* **Entries supplied**:
※
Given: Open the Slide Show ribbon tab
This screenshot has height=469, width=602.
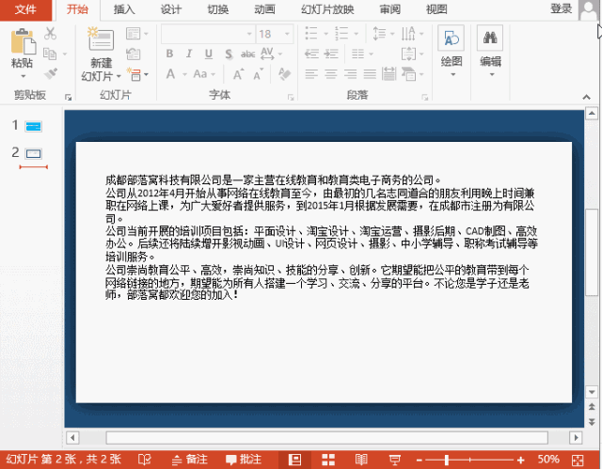Looking at the screenshot, I should coord(326,9).
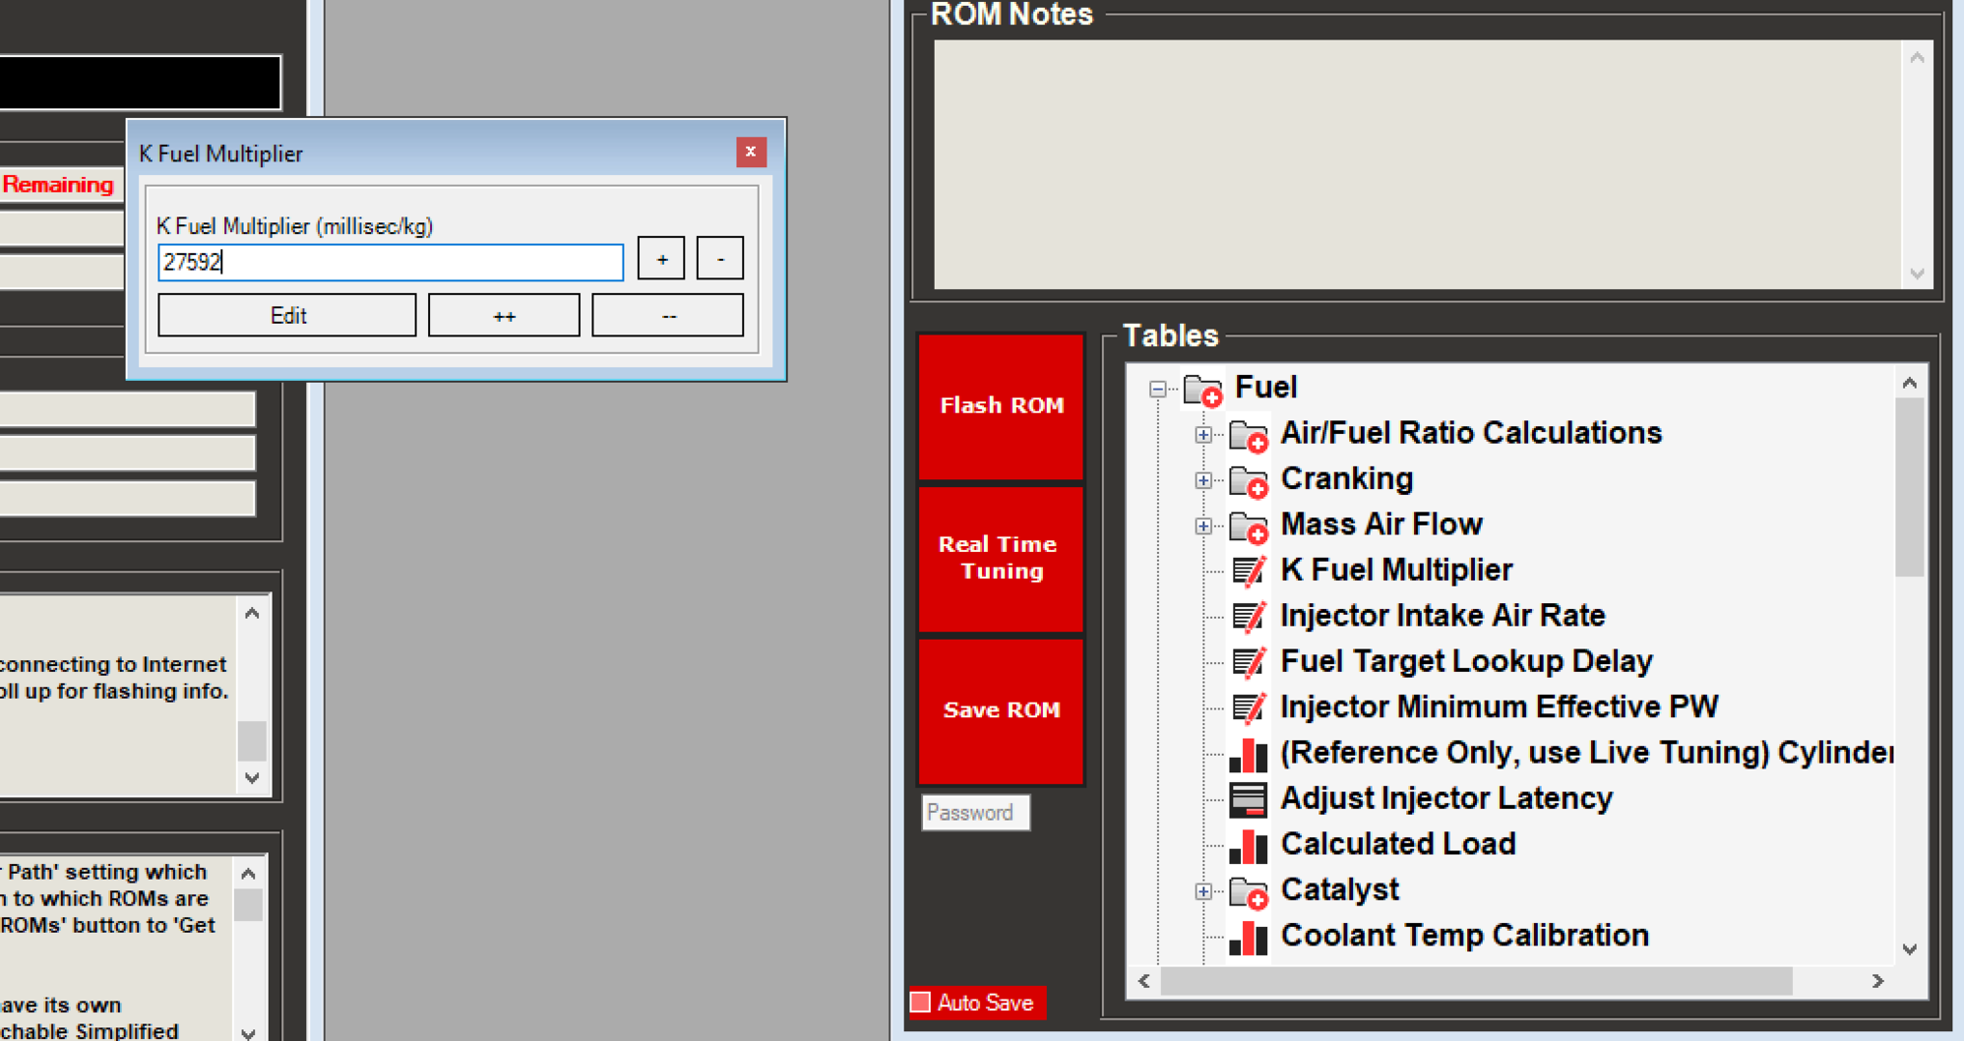
Task: Expand the Mass Air Flow folder
Action: click(1202, 524)
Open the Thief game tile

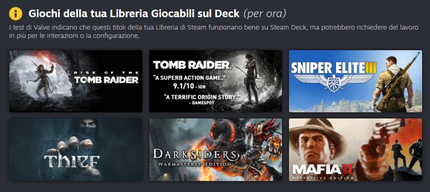point(76,150)
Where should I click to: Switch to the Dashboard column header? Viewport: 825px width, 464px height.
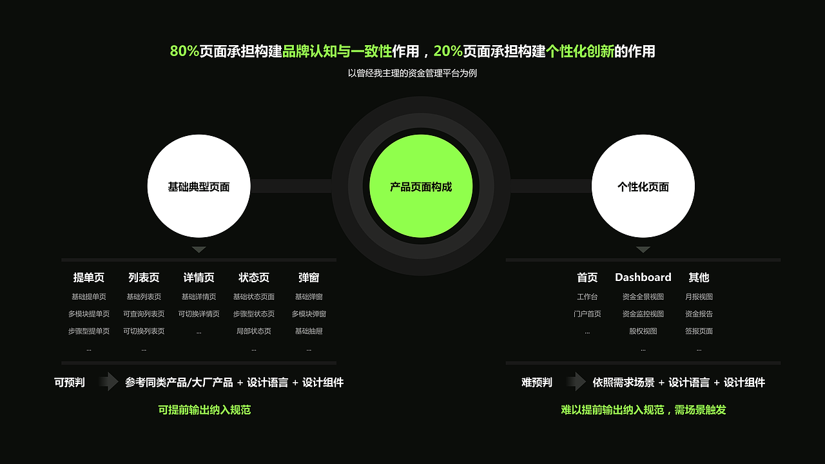(x=643, y=277)
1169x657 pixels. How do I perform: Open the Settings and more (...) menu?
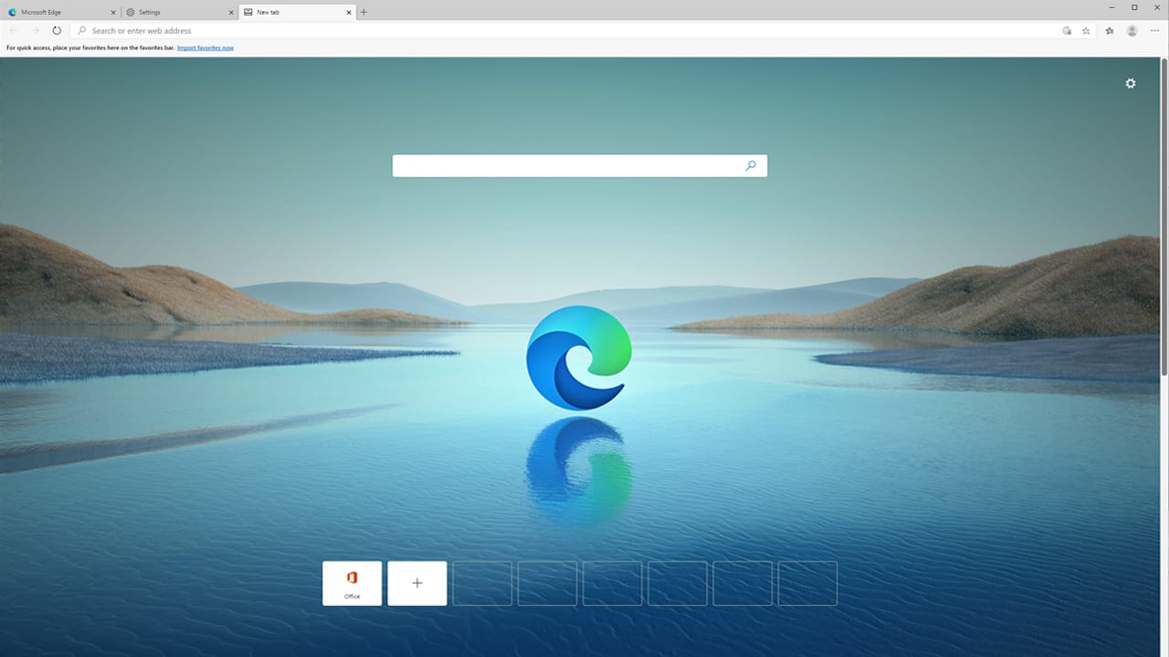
※
* **Given request**: Copy out every one of the rows above word for word, leaving out the pictures.

* **Exercise solution**:
Given: Open the Slide Show ribbon tab
This screenshot has height=469, width=602.
Looking at the screenshot, I should coord(326,9).
Task: Expand the Mass Air Flow folder
Action: click(1202, 524)
Open the Thief game tile

point(76,150)
Where should I click to: Switch to the Dashboard column header? Viewport: 825px width, 464px height.
(x=643, y=277)
1169x657 pixels. How do I perform: Open the Settings and more (...) menu?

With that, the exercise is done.